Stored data

• • • • • • •

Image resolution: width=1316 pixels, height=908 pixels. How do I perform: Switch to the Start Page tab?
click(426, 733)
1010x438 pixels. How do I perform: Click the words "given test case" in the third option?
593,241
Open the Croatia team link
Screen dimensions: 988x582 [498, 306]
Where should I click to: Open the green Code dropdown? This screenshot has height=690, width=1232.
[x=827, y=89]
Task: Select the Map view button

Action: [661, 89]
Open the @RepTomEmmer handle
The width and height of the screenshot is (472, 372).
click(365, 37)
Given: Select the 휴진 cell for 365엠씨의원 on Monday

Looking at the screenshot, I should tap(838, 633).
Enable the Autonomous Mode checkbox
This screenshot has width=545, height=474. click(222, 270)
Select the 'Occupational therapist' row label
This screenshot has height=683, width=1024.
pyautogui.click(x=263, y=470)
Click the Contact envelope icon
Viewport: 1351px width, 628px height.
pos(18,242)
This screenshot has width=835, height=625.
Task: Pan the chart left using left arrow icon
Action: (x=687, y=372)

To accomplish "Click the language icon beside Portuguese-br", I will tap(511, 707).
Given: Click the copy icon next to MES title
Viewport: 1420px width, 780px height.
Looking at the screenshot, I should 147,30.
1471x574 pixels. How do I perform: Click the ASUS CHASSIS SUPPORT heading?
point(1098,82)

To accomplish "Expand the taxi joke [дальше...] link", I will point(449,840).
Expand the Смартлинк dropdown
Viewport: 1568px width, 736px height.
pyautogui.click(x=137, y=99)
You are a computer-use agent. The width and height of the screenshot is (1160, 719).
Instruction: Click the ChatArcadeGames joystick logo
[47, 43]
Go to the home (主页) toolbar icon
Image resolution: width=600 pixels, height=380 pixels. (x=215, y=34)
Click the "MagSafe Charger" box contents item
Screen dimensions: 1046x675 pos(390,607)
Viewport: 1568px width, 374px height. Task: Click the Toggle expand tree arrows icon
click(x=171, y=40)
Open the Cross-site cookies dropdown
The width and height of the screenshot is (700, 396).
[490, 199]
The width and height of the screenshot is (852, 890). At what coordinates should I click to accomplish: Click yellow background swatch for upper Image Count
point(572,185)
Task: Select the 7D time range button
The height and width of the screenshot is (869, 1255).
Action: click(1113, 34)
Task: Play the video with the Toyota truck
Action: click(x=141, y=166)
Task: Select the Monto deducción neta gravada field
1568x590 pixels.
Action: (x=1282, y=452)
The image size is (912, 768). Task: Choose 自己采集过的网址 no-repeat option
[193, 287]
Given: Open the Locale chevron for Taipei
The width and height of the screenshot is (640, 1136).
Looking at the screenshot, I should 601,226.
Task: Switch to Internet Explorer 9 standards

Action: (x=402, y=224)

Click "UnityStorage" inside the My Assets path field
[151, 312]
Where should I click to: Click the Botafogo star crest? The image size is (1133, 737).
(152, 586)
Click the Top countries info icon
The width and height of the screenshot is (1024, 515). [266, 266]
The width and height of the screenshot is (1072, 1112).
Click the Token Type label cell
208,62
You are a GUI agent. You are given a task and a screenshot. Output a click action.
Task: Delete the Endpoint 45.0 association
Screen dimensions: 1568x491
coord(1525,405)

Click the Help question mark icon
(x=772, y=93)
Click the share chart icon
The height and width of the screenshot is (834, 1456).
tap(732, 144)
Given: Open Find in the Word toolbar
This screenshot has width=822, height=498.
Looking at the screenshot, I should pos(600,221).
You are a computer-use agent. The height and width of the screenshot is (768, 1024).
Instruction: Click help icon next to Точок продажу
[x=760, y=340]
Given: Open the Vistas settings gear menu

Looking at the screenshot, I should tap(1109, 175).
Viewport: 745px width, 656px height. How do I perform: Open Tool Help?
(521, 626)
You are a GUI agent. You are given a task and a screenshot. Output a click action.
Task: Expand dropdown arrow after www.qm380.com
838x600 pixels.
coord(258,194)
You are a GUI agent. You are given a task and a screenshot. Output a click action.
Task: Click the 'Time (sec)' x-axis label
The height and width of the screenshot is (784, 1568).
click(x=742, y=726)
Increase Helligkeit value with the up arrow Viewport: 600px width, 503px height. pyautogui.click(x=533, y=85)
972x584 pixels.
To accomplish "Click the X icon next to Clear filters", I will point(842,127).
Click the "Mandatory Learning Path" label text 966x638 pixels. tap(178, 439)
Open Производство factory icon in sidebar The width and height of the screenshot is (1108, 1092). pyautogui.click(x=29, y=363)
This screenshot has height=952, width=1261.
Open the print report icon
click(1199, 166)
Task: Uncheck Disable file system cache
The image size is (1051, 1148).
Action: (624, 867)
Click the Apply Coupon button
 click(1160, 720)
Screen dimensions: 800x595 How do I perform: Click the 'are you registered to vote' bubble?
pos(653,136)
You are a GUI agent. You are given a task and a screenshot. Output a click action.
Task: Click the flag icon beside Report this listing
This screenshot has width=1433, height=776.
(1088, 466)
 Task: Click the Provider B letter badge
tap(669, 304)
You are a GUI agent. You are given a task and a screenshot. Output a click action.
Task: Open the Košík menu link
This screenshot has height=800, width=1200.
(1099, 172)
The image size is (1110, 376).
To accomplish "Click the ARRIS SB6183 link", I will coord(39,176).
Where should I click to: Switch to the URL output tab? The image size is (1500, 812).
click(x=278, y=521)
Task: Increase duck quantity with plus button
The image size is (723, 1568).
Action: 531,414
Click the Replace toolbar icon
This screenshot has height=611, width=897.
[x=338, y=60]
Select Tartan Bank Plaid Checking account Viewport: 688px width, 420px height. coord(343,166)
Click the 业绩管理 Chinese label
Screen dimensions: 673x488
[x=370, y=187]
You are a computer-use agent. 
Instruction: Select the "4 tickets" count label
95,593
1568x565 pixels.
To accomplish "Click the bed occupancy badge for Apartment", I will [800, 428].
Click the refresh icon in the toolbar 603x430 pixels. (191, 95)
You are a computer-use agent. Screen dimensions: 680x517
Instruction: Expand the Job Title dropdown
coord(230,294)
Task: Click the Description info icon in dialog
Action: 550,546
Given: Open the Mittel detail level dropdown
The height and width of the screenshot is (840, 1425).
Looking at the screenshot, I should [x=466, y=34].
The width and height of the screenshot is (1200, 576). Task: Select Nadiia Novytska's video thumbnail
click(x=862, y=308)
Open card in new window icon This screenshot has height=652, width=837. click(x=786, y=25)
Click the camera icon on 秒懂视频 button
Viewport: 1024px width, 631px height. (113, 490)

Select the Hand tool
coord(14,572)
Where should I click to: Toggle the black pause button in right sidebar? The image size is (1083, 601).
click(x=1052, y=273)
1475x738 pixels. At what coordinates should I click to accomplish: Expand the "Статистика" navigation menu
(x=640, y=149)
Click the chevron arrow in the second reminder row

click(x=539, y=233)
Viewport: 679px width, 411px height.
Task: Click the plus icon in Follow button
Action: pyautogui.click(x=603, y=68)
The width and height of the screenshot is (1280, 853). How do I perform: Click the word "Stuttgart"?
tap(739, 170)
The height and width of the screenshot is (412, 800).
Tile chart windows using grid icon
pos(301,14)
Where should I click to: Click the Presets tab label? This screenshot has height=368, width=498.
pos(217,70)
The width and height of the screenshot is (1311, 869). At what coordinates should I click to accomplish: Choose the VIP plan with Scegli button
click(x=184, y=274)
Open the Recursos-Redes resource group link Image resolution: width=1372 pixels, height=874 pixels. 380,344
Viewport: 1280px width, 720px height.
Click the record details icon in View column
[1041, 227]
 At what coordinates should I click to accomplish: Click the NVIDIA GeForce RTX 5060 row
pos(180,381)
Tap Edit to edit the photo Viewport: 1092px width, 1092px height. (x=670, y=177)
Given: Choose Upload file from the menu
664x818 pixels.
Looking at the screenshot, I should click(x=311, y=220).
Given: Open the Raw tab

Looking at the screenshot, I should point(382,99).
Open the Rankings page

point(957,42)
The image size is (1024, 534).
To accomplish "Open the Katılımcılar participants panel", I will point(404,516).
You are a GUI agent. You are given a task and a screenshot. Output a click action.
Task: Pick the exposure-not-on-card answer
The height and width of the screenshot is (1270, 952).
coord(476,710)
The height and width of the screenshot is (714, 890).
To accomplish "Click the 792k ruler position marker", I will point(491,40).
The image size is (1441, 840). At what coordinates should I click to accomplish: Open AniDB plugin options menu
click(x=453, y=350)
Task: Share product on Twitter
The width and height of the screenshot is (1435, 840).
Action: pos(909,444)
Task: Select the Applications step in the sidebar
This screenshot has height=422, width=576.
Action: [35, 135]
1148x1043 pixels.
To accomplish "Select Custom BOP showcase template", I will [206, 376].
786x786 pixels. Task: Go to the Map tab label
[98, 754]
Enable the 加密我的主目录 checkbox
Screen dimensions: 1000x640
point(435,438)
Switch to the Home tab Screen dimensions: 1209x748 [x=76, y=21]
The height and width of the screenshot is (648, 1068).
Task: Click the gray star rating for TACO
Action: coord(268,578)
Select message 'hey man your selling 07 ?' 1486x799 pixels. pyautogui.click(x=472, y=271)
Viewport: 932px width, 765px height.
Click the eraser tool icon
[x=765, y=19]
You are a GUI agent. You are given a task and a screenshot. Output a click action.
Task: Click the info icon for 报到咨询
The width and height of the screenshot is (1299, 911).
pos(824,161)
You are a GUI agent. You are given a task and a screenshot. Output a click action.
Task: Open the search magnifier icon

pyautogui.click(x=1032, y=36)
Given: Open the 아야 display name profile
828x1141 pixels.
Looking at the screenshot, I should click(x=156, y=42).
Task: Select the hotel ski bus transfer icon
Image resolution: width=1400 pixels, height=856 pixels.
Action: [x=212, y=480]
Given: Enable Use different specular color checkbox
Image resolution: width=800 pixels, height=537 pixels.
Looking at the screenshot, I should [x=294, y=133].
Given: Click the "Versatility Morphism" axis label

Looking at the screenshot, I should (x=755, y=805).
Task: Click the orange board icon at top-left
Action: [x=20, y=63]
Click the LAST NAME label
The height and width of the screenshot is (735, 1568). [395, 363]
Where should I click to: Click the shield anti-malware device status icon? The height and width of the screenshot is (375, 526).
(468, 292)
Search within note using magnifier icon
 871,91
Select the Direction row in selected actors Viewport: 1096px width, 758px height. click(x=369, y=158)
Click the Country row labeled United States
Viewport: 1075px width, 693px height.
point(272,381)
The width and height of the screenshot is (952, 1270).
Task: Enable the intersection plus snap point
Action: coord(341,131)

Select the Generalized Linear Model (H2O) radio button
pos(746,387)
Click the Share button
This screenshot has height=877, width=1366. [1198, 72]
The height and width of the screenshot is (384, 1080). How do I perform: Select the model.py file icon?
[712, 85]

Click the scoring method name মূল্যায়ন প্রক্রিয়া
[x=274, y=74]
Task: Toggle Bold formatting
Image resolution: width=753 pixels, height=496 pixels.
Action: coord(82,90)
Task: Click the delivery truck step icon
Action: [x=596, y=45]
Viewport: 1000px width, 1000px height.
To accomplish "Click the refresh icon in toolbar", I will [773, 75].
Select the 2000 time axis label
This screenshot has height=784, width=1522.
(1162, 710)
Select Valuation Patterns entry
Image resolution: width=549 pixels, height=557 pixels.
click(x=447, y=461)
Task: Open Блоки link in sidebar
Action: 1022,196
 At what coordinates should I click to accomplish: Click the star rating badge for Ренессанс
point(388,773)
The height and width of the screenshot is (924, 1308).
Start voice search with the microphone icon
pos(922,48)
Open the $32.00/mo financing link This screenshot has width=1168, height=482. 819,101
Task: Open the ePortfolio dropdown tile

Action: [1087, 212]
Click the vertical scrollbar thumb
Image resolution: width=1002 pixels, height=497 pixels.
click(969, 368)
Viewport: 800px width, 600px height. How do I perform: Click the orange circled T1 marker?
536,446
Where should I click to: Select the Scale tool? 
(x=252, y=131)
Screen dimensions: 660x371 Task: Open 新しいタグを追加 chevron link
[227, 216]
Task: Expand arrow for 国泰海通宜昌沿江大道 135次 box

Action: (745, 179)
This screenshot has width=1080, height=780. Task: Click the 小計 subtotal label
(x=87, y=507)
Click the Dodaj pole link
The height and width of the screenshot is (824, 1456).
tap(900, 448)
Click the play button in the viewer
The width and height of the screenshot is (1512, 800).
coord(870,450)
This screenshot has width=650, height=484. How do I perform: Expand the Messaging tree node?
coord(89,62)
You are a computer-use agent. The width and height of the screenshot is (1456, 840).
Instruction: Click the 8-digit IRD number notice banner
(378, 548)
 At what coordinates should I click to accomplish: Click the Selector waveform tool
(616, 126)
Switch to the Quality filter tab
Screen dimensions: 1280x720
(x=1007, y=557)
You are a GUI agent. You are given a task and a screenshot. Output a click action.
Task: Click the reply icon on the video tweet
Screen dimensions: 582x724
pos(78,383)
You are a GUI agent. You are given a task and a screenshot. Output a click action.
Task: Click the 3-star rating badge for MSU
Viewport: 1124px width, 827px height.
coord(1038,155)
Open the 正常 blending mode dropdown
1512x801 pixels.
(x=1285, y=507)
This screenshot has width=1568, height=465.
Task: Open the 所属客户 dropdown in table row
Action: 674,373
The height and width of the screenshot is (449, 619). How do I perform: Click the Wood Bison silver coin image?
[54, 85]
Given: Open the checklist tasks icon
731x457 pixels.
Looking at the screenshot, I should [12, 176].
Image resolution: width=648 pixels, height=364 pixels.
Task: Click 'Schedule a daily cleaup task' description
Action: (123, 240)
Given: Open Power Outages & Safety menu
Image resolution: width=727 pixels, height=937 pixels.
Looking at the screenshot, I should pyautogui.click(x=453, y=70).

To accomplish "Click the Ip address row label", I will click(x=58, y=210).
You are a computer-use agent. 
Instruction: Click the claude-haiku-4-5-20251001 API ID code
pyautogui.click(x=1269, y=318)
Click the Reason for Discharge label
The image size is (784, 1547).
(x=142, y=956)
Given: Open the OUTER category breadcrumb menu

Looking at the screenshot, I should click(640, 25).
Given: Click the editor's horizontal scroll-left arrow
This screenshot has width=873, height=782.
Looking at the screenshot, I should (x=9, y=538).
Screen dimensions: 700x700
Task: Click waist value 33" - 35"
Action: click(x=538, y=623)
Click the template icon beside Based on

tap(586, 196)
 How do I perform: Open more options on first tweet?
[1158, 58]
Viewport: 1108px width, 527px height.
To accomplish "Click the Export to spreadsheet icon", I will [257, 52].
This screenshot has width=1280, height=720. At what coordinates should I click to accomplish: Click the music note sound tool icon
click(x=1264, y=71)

• • • • • • •

#### Action item
If a line in the records holds the string "card", copy it.

#### Result of this exercise
Open card in new window icon This screenshot has height=652, width=837. click(x=786, y=25)
Task: Pick the exposure-not-on-card answer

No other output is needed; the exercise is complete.